In a nutshell, yes. ANNs are a practically ancient concept in computer science, and have always been viewed as the gateway to AI, primarily on the assumption that if we can gather enough computational power to simulate a human brain, we should be able to run the same “software” as a human brain, but in a computer.
The major change that has happened recently is just that: the hardware has become available to run vast, large ANNs that would be previously unheard of. While the fact that ANNs can easily scale with CPU and memory has never been a mystery, twenty years ago, the default assumption would be no more than two hidden layers to an ANN. Today, two hidden layers would be an introduction to ANN. This led to a decline in ANNs in the 2000s, instead being supplanted by hand-fitted algorithms. These algorithms could run faster, and do things like run on a mobile phone, qualities that were valued higher than the flexibility of ANNs.
Enter, Deep Neural Networks, or DNNs. There is (as yet) no semblance to convergence on how deep a network needs to be to classify itself as DNN, but we are definitely above two hidden layers; hundreds of layers is not uncommon for a DNN. These slides from nVidia and MIT form a good overview of the area, and the richness of neural networks and techniques that have been developed for them.
I get it, DNNs are awesome. I’ll use them everywhere.

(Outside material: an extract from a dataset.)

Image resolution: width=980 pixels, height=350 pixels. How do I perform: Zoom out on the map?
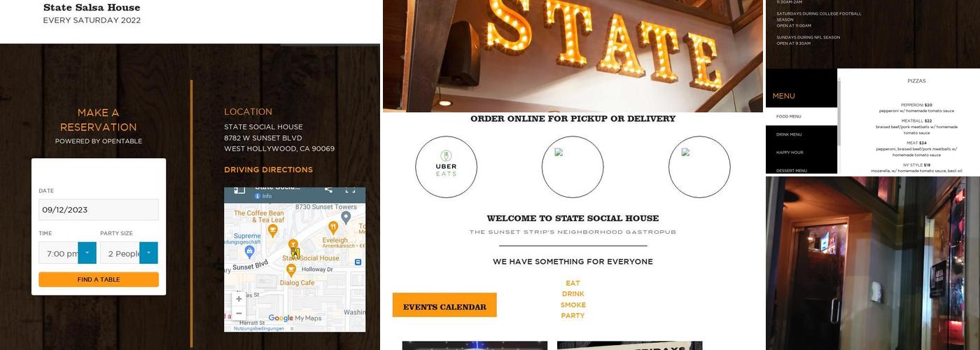[x=239, y=313]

Because there’s no free lunch, DNNs are good, but they are still good at specific tasks. For example, an LSTM (Long Short-Term Memory) is a type of network that is favoured for speech recognition, as it is able to “remember” things that happened recently. This helps it recognise a sentence, as it can reference the earlier sounds. This helps to resolve ambiguities in speech. Meanwhile, for image recognition, the current leaders in the field are CNNs (Convolutional Neural Network), iterating over the image one part at a time. For performing logic RNNs (Recurrent Neural Networks) may be preferred.
This can lead to fairly complicated setups needed in order to perform more complex operations. For a demo at Google I/O 2017, the speaker showed a system where a video could be fed into the system, and the system could be asked questions about the video. For example, the system could be asked “what is the man doing”, and answer “packing”, based on the observation that a man in the video was putting a box in a car.

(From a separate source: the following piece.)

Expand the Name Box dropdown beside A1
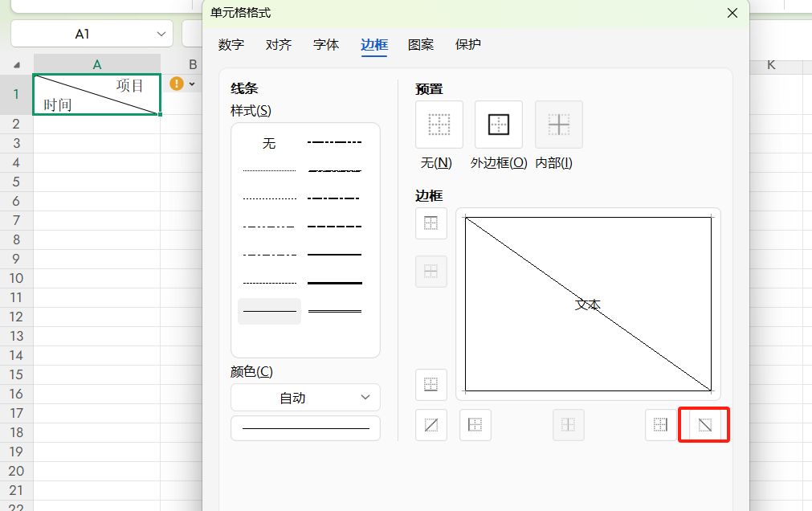812x511 pixels. pos(161,34)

Seemingly a simple use case, it actually boils down to a fairly large number of distinct neural networks pictured to the right. We have a CNN to recognise the video frames, an LSTM to put them together, another LSTM to recognise what the user is asking, a weighted function to combine the output of the video with the output of the user question, and, finally, a classifier (that appears to be an RNN) to produce one of seven possible output keywords.
This is complicated.
So it’s hard. Is there any Deep Learning shortcut?

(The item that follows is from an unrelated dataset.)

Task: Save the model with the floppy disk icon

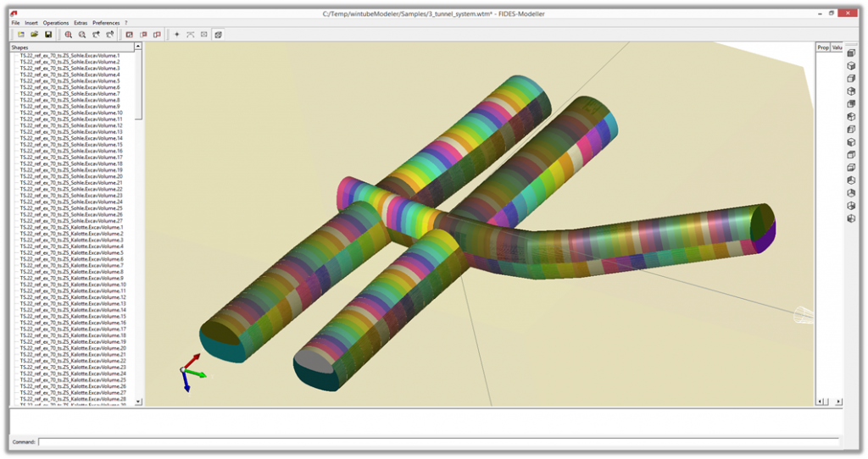Action: click(48, 35)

This is where things get interesting. Because of the rapid increase in available CPU, GPU and TPU power, it is now possible to, quite simply, train multiple DNNs in parallel and see which one comes up with the better result. This cross-breeding between evolutionary computing and neural networks (or, quite possibly, infinite number of monkeys) allows the automation of DNN training parameters, quite possibly making it easy for new ones to be created.
Coupled with releases such as Tensor2Tensor it is easier than ever to test out multiple neural networks, neural network combinations, and training a sequence of connected neural networks (and, at the same time, running up the cloud bill) than ever before.
This, if anything, is the current promise behind Deep Learning.